## INFORMATION PROVIDED
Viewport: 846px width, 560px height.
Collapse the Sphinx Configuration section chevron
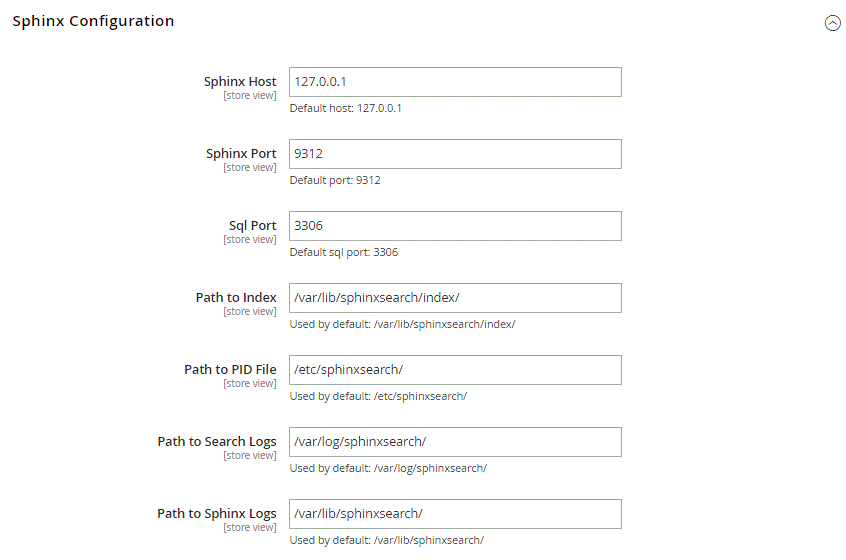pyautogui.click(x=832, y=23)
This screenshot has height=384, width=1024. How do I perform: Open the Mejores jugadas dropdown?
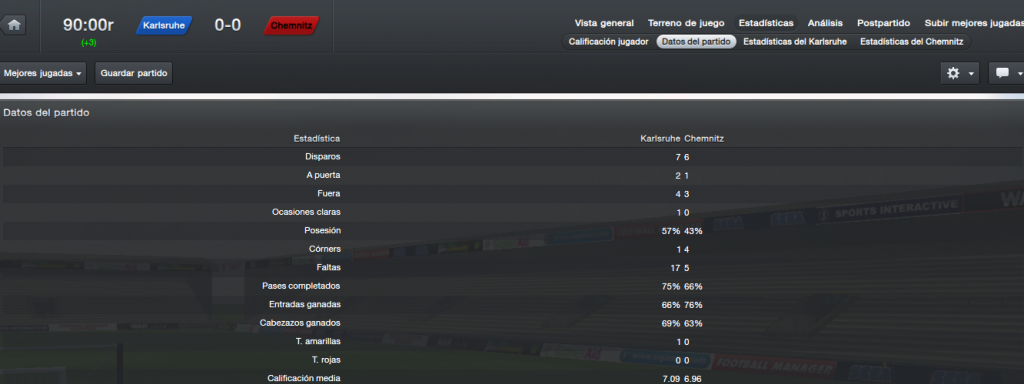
--
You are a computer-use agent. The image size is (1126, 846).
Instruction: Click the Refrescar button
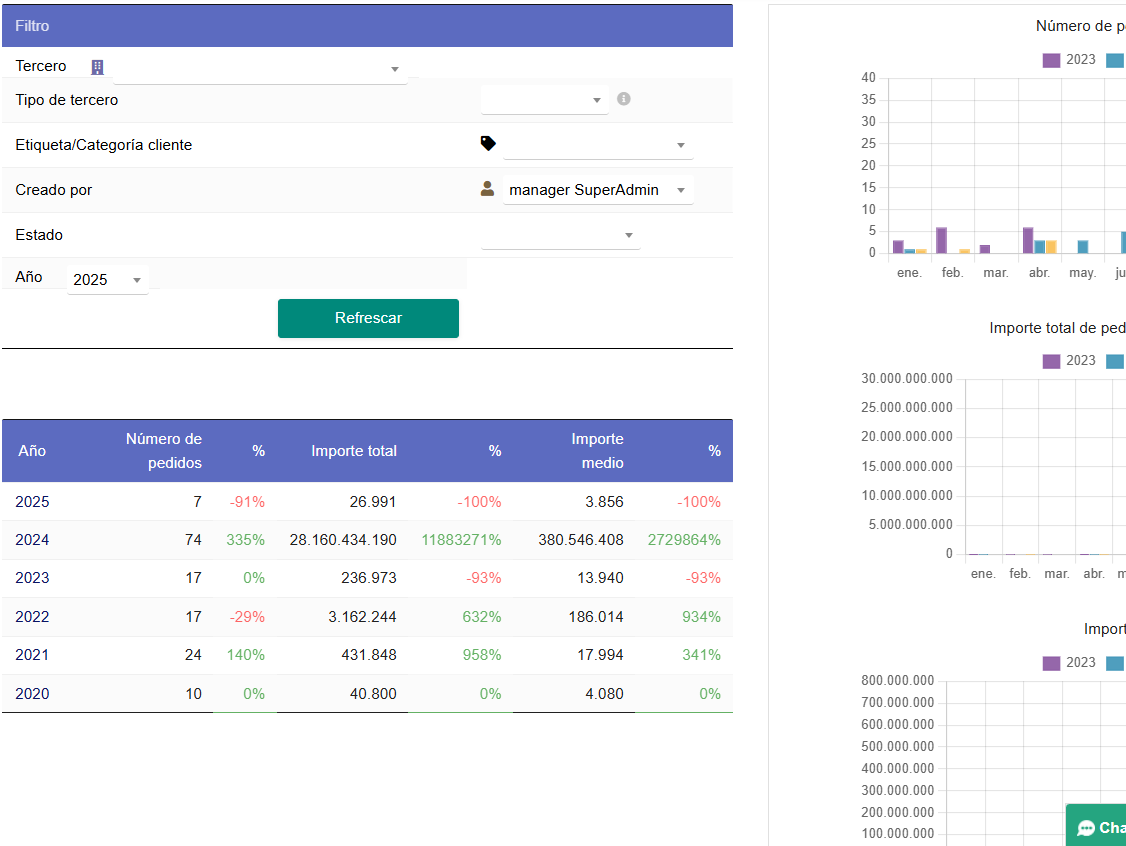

## WHAT IS NEEDED
Please copy the rows from the line with "Viewport: 846px width, 560px height." to the line with "This screenshot has", swapping "chevron" for "arrow icon" and keeping everything else the same. Leave the pictures out.

## WRITTEN SOLUTION
Viewport: 846px width, 560px height.
Collapse the Sphinx Configuration section arrow icon
pyautogui.click(x=832, y=23)
This screenshot has height=384, width=1024. How do I perform: Open the Mejores jugadas dropdown?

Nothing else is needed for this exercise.